The Beaver
by Harry Buttcheeks
Summary: This is a tsory about toothy cause he'd the bes. No H8ers, need good reviews PLZ! In the stoyr he is more of an charakter. Because he needs mor of that. Very violent and bloody! Some strong launguage and STRNG SEXUAL CONTENT! NO FLPYXFLKY! Thta dum. Also, if you don't like gay people DONT READ THIS!A little EMO to, so if you don't like emo, PREPS!, thne don't read it!

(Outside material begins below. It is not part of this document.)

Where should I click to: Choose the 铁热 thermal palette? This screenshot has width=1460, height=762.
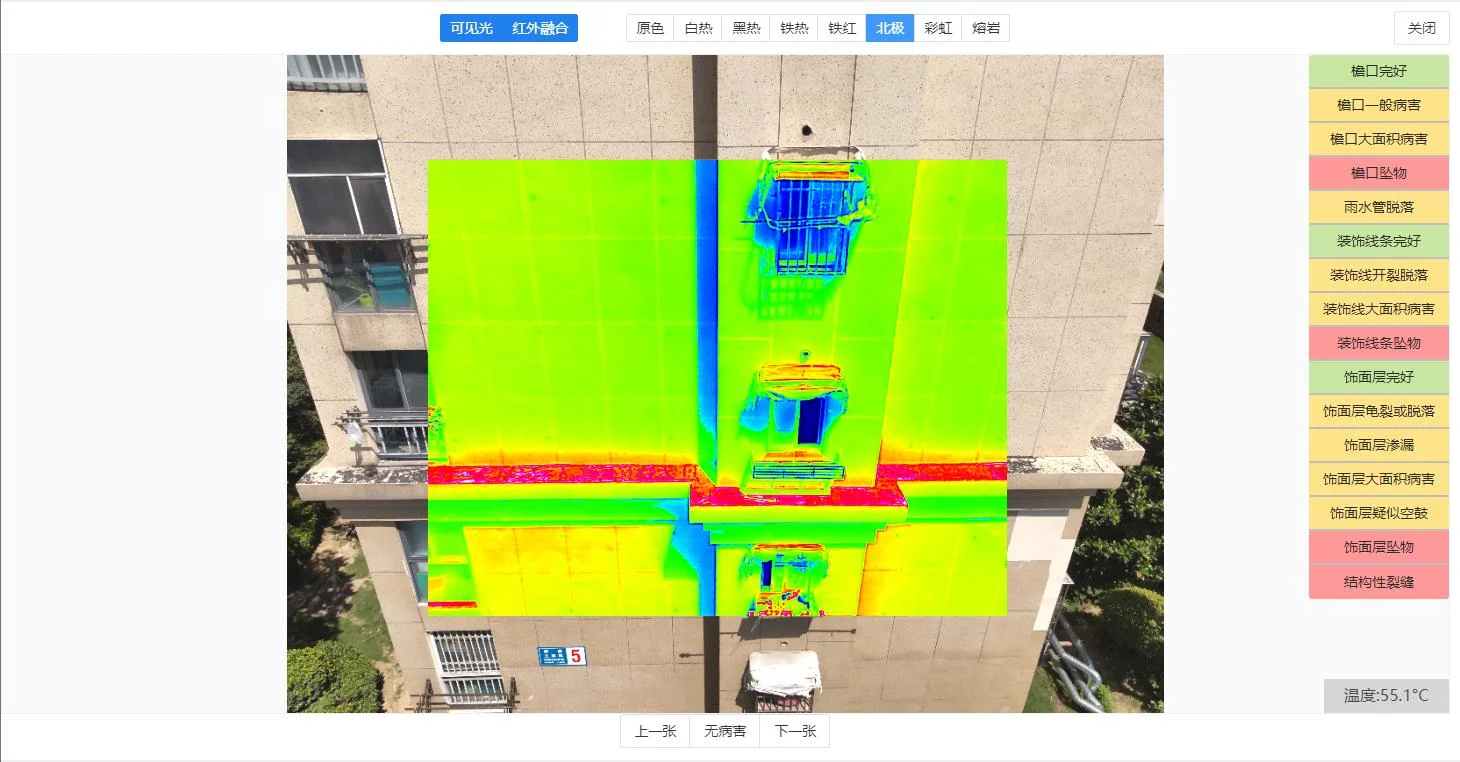click(x=794, y=28)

**The Beaver's tale, OR Toothy's very mundane day in which nothing of note happened, yet the titular beaver, toothy, who is of an odd purple shade, didn't seem to mind. **

It was a day like any other – it certainly began like any other. Toothy the beaver, who was a very odd shade of purple, woke up from a long, reposeful slumber, full of vim and vigor and ready to take on what he was certain was going to be another arduous day. He mumbled various, select quotes from _Poor Richard's Almanac_, which he'd committed entirely to memory, to himself groggily: "A penny saved is a penny earned. The debtor is merely the slave to the creditor; thus avoid debt; for true leisure is not measured in how much time is spent not committing oneself to something arduous, but by avoiding the indefatigable distresses that comes of being financially unsound."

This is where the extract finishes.